O médico que fará o atendimento a distância fica instalado no Hospital Municipal Dr. Mário Gatti. No final da consulta, haverá a possibilidade de avaliação e o envio de material educativo. Neste mês, por exemplo, está sendo divulgado o Maio Amarelo.

Ampliação

Até o final deste ano, os pacientes poderão agendar as teleconsultas pelo site da Prefeitura, pelo aplicativo que está sendo desenvolvido ou pelo telefone 160.

O secretário de Saúde de Campinas, Lair Zambon, afirmou que a nova plataforma contempla muitas demandas da área da Saúde. “Vamos conseguir diminuir a desigualdade de acesso à Saúde”, disse. Ele ressaltou que a implantação é contínua e que mudará de acordo com os avanços da tecnologia.

“A ideia inicial é agilizar o atendimento e diminuir o fluxo de pessoas nos serviços de urgência e emergência. Calculamos que 20% dos atendimentos feitos em prontos-socorros e unidades de pronto atendimento poderiam ser resolvidos nos centros de saúde”, comentou o presidente da Rede Mário Gatti de Urgência e Emergência.

Interconsultas

Outro recurso que faz parte desta primeira fase é a interconsulta, que permite que o médico generalista dos centros de saúde se comunique com especialistas das policlínicas da Rede Municipal de Saúde para tirar dúvidas.
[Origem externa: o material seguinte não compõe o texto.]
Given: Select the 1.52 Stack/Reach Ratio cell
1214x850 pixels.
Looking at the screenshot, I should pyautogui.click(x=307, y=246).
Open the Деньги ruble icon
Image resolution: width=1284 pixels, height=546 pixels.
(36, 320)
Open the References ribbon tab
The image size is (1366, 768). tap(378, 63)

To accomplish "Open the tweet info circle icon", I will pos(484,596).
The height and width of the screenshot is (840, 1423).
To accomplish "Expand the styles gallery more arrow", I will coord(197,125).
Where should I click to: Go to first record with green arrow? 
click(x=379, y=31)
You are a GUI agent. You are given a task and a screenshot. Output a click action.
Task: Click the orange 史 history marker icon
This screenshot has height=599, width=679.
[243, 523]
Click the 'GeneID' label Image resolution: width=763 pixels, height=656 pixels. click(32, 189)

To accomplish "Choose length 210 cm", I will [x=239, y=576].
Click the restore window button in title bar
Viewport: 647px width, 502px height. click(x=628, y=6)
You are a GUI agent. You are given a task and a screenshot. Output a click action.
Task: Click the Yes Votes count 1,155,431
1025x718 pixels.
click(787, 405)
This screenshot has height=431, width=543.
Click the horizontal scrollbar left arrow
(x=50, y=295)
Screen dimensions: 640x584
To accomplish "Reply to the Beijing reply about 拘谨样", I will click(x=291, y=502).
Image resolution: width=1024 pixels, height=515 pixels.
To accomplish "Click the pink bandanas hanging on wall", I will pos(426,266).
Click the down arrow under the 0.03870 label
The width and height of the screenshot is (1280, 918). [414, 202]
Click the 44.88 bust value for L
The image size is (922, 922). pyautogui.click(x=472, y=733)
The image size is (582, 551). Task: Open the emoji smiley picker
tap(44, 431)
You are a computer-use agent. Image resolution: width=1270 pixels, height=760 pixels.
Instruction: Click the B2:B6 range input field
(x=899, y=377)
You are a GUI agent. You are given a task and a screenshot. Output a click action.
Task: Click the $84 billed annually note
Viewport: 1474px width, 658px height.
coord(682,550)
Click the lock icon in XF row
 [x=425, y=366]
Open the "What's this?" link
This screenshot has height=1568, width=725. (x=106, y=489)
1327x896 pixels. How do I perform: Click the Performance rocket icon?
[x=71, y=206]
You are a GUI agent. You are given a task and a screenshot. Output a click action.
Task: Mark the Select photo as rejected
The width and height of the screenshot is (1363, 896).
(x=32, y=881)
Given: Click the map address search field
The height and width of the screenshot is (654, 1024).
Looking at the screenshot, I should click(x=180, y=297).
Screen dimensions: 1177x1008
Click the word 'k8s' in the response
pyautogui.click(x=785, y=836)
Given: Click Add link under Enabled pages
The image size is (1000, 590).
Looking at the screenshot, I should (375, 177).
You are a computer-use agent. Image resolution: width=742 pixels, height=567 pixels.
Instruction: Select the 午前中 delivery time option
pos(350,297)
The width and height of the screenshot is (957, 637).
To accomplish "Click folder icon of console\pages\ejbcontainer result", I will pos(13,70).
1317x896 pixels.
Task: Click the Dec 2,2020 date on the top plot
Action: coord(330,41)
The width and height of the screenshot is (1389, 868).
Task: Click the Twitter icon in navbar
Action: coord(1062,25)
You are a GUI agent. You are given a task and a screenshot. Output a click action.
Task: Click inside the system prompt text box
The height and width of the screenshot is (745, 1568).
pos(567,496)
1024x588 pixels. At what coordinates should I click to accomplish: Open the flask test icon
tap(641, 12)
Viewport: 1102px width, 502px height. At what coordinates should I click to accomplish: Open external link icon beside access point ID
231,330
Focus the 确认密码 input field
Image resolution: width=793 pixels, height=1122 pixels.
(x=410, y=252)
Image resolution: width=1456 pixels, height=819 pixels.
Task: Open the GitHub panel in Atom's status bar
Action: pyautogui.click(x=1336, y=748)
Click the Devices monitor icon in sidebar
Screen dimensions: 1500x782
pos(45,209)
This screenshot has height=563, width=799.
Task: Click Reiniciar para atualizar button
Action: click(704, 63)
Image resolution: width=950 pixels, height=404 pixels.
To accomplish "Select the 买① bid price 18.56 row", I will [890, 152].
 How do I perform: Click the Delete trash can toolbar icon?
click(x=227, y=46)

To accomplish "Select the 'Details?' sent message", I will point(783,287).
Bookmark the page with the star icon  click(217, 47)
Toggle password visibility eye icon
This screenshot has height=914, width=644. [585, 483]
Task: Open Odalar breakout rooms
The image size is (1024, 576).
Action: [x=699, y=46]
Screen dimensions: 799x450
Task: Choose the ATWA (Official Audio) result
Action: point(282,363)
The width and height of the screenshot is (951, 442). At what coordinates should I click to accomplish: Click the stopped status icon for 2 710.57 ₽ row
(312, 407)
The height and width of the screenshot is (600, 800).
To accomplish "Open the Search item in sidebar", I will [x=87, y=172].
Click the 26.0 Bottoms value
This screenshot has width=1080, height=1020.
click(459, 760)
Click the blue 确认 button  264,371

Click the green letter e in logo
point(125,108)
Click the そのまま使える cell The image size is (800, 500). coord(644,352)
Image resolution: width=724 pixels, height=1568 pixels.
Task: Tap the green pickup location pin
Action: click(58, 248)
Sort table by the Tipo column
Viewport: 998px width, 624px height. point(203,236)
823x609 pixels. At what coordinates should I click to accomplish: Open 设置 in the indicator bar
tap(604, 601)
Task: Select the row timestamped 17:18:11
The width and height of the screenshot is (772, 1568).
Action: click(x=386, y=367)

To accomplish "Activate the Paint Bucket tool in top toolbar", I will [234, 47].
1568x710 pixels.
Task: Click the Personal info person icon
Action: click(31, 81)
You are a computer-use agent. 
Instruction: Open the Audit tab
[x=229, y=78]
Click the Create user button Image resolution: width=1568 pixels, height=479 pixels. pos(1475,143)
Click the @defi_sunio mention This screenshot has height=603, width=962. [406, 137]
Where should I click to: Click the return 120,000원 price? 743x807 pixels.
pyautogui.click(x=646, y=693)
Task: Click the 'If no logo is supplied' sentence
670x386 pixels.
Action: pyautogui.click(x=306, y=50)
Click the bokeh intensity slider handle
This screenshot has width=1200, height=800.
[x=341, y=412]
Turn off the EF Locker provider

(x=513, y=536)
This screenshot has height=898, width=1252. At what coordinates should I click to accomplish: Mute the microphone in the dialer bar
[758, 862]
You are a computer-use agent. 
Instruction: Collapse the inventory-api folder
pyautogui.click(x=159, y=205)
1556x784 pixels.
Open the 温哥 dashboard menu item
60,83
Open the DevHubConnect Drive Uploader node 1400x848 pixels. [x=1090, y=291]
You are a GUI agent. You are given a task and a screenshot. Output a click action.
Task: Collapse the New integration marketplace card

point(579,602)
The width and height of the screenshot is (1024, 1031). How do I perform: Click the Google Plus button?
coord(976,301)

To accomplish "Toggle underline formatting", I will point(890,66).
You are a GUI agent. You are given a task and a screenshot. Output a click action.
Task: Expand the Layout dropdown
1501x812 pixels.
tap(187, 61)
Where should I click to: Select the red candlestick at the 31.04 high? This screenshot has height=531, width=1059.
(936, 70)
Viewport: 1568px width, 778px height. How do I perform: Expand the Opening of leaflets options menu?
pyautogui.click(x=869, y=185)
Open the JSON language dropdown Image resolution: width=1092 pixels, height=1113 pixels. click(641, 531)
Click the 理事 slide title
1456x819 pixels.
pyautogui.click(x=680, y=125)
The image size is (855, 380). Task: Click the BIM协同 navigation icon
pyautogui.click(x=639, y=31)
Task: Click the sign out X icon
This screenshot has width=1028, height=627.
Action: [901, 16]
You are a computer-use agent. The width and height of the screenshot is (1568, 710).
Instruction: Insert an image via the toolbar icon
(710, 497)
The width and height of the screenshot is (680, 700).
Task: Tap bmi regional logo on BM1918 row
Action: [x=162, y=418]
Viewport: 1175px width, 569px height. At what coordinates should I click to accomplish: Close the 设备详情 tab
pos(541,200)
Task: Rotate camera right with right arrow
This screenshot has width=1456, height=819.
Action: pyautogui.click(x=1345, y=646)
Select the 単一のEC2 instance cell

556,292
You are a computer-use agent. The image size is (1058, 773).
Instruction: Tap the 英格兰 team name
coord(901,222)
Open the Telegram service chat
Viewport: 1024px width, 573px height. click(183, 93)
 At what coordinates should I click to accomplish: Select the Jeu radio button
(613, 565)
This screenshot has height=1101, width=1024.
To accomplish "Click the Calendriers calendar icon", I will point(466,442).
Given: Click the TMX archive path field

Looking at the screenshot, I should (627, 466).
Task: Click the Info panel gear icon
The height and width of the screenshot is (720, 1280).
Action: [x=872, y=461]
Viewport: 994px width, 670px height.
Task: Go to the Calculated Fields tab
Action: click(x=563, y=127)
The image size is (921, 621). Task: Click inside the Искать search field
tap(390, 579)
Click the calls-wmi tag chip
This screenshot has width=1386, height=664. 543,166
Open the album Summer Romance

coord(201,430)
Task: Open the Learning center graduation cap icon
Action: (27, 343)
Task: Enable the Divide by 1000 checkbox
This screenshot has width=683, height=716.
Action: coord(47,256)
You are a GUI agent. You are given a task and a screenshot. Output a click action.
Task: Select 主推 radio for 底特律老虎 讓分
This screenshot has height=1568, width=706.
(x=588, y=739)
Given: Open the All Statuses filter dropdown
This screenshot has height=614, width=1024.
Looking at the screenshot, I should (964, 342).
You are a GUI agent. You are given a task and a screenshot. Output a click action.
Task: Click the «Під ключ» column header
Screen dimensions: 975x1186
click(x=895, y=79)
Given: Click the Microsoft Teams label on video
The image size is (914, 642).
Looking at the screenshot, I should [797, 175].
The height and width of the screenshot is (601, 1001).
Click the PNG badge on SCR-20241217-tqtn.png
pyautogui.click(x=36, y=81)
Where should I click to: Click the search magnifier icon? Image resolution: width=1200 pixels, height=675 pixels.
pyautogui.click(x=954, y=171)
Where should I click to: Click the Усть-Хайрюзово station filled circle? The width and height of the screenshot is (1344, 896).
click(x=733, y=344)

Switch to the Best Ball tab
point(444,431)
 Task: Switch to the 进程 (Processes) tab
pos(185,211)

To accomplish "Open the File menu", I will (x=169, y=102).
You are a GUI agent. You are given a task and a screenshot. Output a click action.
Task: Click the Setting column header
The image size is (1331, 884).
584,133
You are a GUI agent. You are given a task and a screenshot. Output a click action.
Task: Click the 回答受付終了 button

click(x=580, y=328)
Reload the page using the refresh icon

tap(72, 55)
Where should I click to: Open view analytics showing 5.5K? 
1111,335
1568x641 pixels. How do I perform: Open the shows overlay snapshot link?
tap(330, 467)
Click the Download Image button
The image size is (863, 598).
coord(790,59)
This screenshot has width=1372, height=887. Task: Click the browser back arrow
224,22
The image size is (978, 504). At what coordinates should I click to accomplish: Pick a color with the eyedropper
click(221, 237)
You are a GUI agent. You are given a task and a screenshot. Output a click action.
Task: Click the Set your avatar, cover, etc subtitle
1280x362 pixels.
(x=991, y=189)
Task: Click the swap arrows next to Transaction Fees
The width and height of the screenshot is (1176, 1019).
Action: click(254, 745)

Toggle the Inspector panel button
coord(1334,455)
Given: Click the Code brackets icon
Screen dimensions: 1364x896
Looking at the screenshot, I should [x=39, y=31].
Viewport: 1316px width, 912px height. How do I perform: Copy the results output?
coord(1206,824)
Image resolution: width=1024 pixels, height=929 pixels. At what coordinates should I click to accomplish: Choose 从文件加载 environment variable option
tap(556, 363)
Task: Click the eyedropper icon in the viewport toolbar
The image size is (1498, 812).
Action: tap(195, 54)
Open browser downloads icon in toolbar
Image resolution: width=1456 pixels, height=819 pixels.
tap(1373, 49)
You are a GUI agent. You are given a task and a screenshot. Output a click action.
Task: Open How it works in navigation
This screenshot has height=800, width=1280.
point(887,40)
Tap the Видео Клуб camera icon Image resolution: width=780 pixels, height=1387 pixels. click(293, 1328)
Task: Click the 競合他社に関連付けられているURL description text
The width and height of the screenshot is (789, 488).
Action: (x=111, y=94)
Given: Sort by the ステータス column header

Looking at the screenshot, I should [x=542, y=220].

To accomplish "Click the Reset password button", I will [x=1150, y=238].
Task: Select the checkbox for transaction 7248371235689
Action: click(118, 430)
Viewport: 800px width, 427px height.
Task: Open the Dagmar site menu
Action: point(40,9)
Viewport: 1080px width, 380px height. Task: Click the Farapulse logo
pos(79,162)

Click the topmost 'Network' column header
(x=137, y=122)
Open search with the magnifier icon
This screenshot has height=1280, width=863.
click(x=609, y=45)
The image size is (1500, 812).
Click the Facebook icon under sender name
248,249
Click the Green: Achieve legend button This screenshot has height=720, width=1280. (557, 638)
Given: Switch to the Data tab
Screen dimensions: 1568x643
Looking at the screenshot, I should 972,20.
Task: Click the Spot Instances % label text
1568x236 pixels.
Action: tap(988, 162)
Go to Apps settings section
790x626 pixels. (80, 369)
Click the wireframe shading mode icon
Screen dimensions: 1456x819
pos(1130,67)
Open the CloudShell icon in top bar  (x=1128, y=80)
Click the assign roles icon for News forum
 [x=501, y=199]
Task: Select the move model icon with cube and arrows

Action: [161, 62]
Por enquanto, a modalidade só está sendo realizada com as especialidades de cardiologia e endocrinologia.

Funciona assim: se um médico da Atenção Básica atender um paciente cardíaco e quiser uma segunda opinião sobre o encaminhamento que será dado, pode acessar a plataforma (por enquanto disponível apenas para este serviço) e deixar uma mensagem para o especialista. Esse retorno pode, por exemplo, evitar que o paciente precise ser encaminhado à policlínica e, dessa forma, ter seu caso resolvido mais rapidamente, sem precisar de uma nova consulta.